THE PROBLEM ::
Both ends included, set down the lines from the line containing "Given: Click the OneNode refresh icon" through the last line of the records below, without pictures.

RECORDS PROVIDED ::
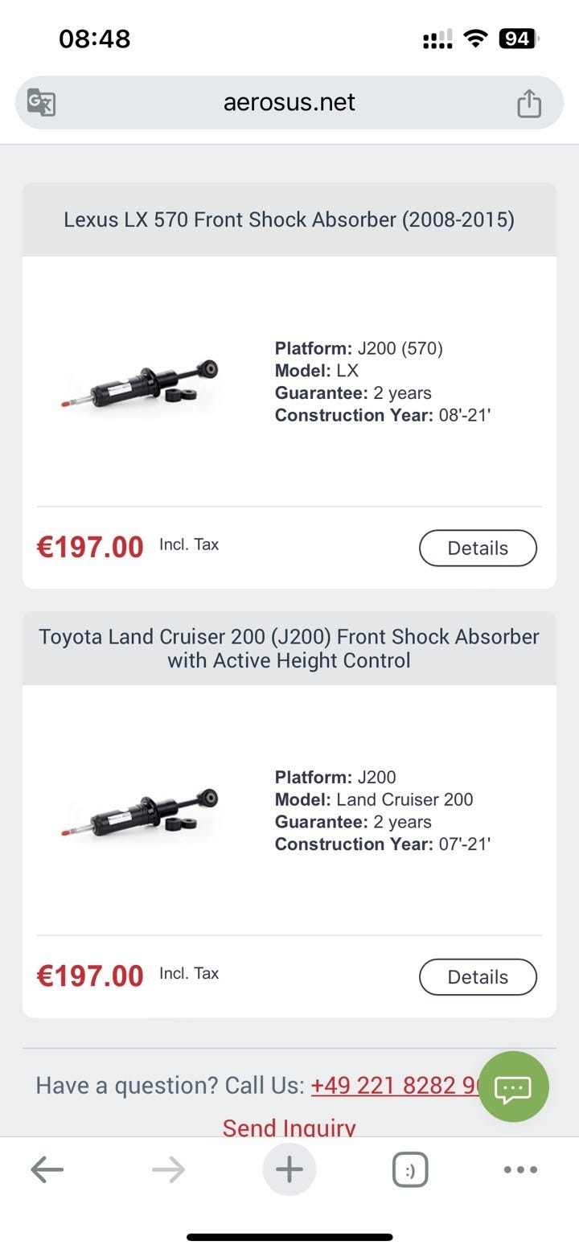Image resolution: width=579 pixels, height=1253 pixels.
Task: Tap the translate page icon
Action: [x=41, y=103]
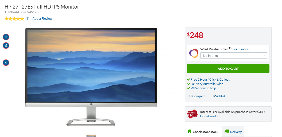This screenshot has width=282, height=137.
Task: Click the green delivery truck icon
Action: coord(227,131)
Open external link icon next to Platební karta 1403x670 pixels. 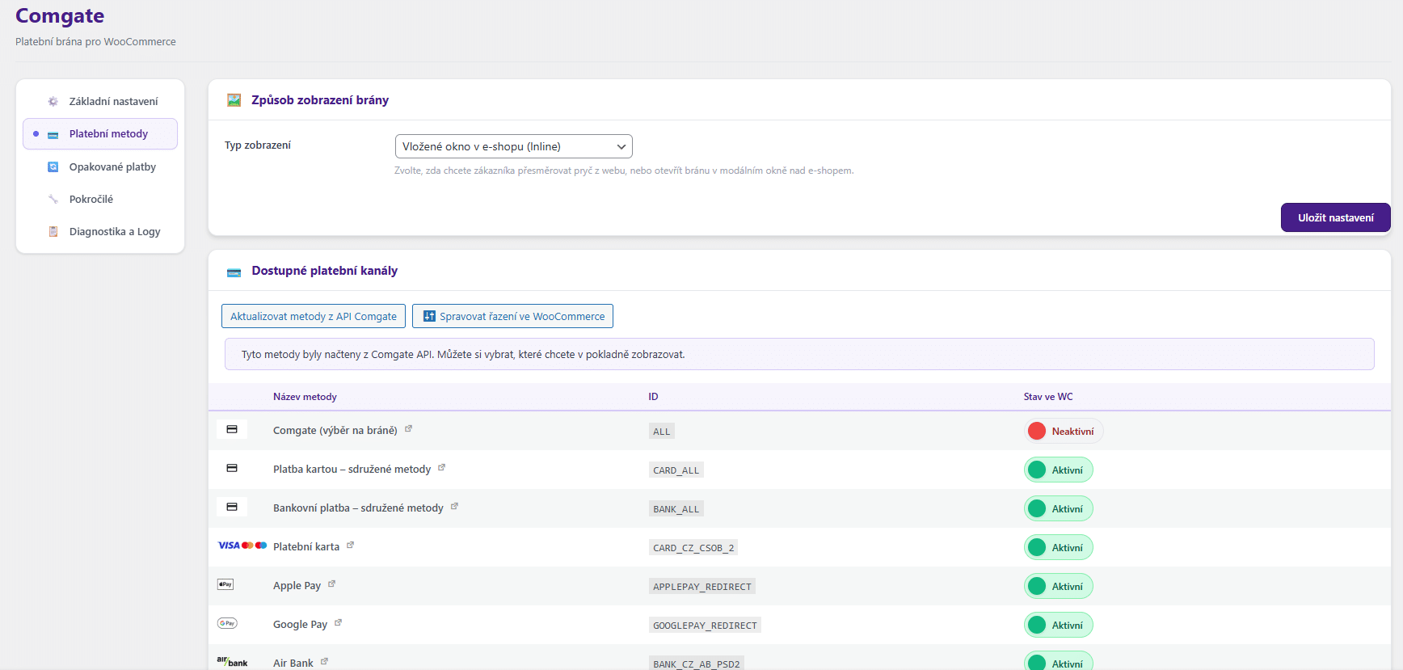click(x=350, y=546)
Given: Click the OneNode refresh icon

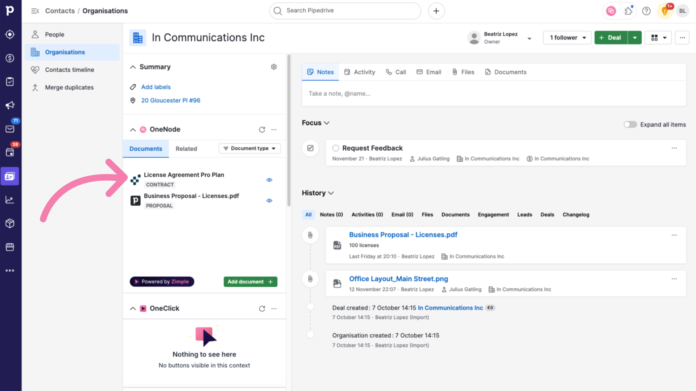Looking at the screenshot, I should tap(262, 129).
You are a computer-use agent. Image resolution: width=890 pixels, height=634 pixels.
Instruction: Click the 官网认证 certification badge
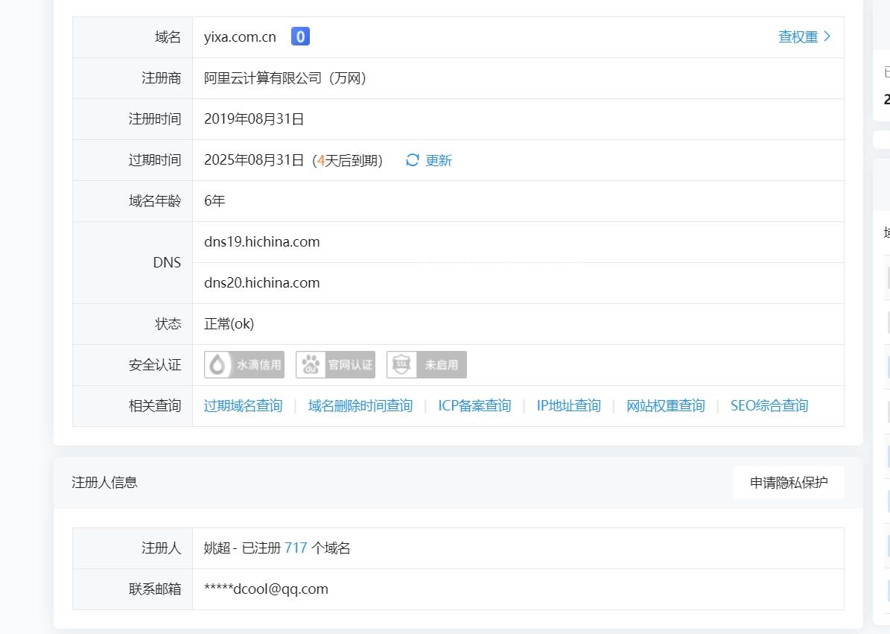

ANSWER SPACE ::
Given: Click the OneNode refresh icon

Looking at the screenshot, I should tap(262, 129).
You are a computer-use agent. Image resolution: width=890 pixels, height=634 pixels.
Instruction: Click the 官网认证 certification badge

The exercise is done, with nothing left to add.